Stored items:
===

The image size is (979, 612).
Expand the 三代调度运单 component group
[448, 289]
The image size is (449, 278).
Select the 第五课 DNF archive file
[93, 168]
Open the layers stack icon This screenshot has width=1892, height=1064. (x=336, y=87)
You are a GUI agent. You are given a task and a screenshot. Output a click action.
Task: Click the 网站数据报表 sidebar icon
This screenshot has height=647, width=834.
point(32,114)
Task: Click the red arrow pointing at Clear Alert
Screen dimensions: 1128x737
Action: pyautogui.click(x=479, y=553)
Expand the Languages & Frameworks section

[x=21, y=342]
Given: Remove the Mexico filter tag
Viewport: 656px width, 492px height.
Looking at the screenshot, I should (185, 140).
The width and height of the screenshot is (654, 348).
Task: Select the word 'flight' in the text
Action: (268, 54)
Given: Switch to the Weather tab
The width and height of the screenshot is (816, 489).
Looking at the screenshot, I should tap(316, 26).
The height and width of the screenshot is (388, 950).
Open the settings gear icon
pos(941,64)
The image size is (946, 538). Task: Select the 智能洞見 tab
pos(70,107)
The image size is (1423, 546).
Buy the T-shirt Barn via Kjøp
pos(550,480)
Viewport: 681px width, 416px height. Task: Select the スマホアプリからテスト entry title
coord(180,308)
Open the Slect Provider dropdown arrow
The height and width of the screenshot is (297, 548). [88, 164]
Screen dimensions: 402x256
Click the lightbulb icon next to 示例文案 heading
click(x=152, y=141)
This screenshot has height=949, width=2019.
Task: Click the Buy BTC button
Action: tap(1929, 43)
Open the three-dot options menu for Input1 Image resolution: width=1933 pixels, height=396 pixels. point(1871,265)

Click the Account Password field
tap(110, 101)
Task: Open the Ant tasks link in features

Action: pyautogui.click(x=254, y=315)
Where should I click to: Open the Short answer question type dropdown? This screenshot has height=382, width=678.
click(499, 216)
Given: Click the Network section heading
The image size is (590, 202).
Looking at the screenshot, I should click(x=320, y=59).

===

What you have to do: Send back every entry precisely as given.

Answer box:
The image size is (979, 612).
Expand the 三代调度运单 component group
[448, 289]
The image size is (449, 278).
Select the 第五课 DNF archive file
[93, 168]
Open the layers stack icon This screenshot has width=1892, height=1064. (x=336, y=87)
You are a GUI agent. You are given a task and a screenshot. Output a click action.
Task: Click the 网站数据报表 sidebar icon
This screenshot has height=647, width=834.
point(32,114)
Task: Click the red arrow pointing at Clear Alert
Screen dimensions: 1128x737
Action: pyautogui.click(x=479, y=553)
Expand the Languages & Frameworks section

[x=21, y=342]
Given: Remove the Mexico filter tag
Viewport: 656px width, 492px height.
Looking at the screenshot, I should (185, 140).
The width and height of the screenshot is (654, 348).
Task: Select the word 'flight' in the text
Action: (268, 54)
Given: Switch to the Weather tab
The width and height of the screenshot is (816, 489).
Looking at the screenshot, I should tap(316, 26).
The height and width of the screenshot is (388, 950).
Open the settings gear icon
pos(941,64)
The image size is (946, 538). Task: Select the 智能洞見 tab
pos(70,107)
The image size is (1423, 546).
Buy the T-shirt Barn via Kjøp
pos(550,480)
Viewport: 681px width, 416px height. Task: Select the スマホアプリからテスト entry title
coord(180,308)
Open the Slect Provider dropdown arrow
The height and width of the screenshot is (297, 548). [88, 164]
Screen dimensions: 402x256
Click the lightbulb icon next to 示例文案 heading
click(x=152, y=141)
This screenshot has height=949, width=2019.
Task: Click the Buy BTC button
Action: tap(1929, 43)
Open the three-dot options menu for Input1 Image resolution: width=1933 pixels, height=396 pixels. point(1871,265)

Click the Account Password field
tap(110, 101)
Task: Open the Ant tasks link in features

Action: pyautogui.click(x=254, y=315)
Where should I click to: Open the Short answer question type dropdown? This screenshot has height=382, width=678.
click(499, 216)
Given: Click the Network section heading
The image size is (590, 202).
Looking at the screenshot, I should click(x=320, y=59).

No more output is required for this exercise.